DESCRIPTION OF THE TASK | Transcribe exactly, and without pictures, only the lines from the one bearing "This screenshot has" through the final line of the data below.

Saved data entries:
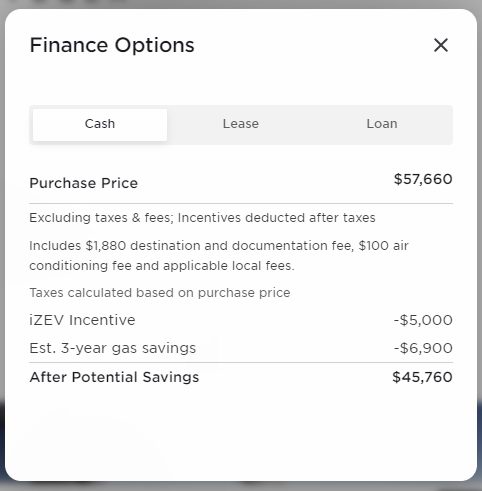Screen dimensions: 482x491
Task: Click the divider line under Purchase Price
Action: pos(241,203)
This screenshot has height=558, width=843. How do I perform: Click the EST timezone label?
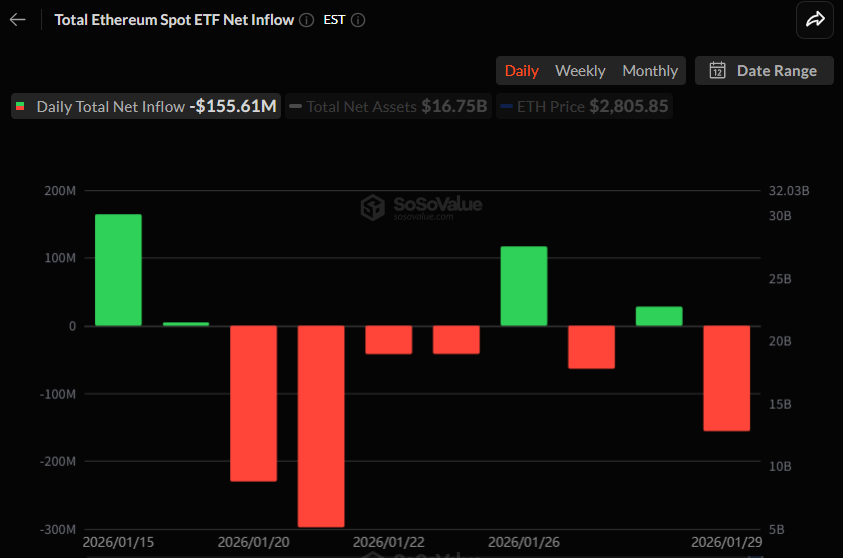pos(334,20)
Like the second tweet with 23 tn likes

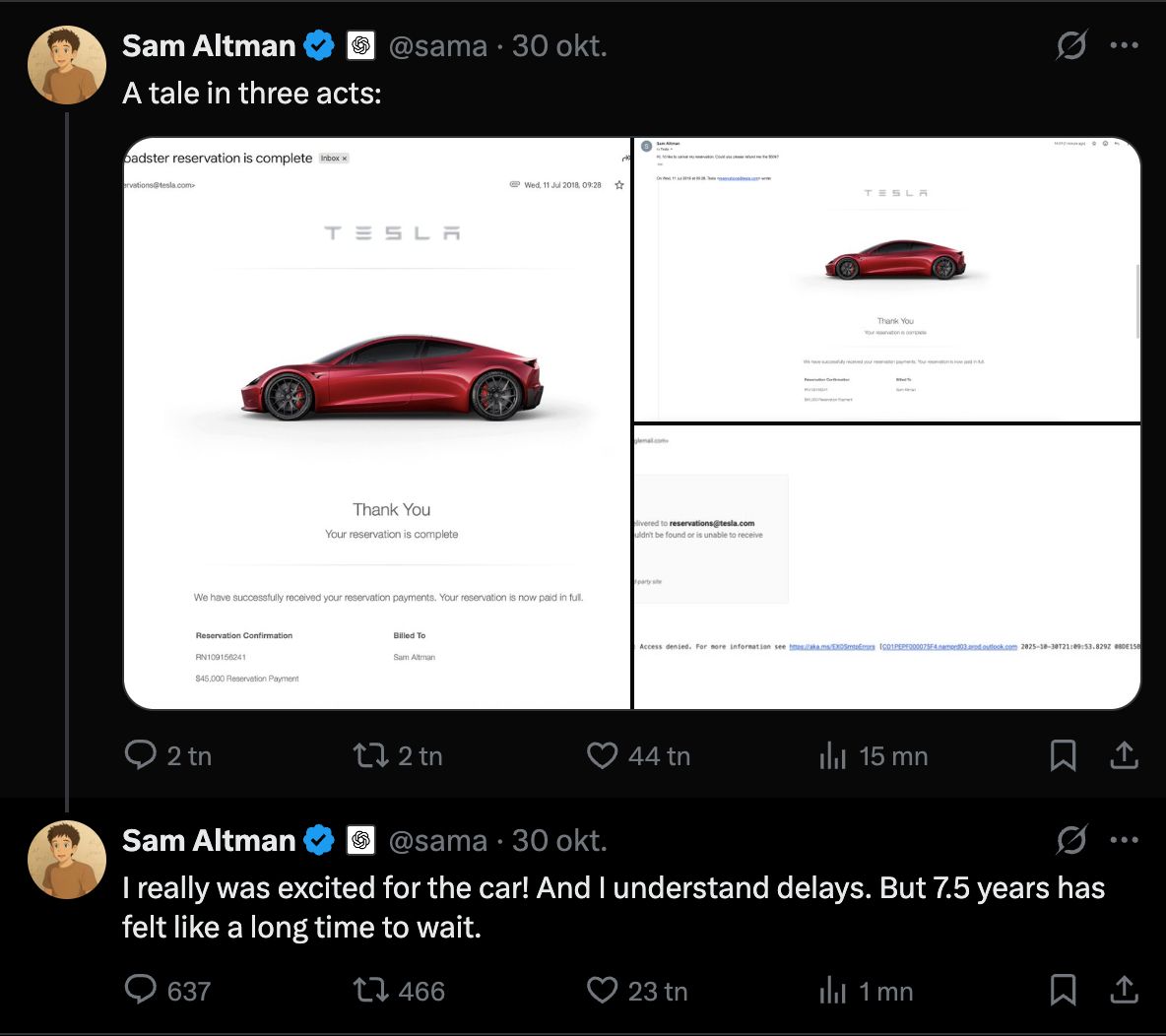tap(602, 990)
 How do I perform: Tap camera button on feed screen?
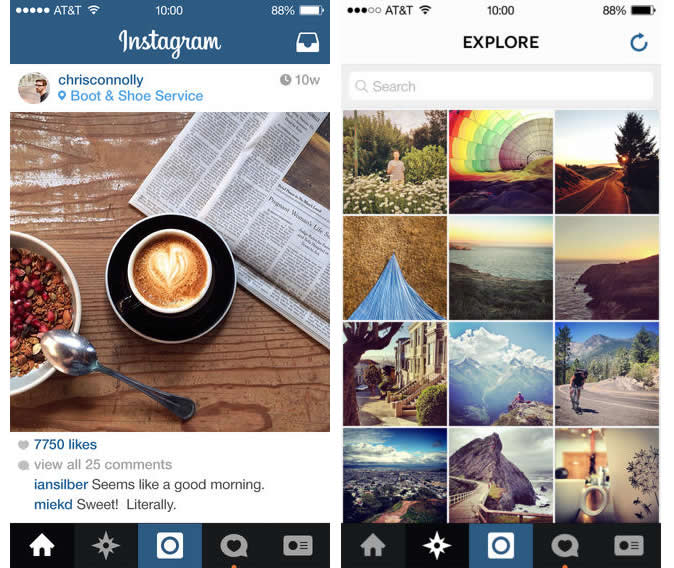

TASK RESULT |
This screenshot has height=558, width=843. How do I perform: Click the EST timezone label?
pos(334,20)
Like the second tweet with 23 tn likes

tap(602, 990)
 How do I perform: Tap camera button on feed screen?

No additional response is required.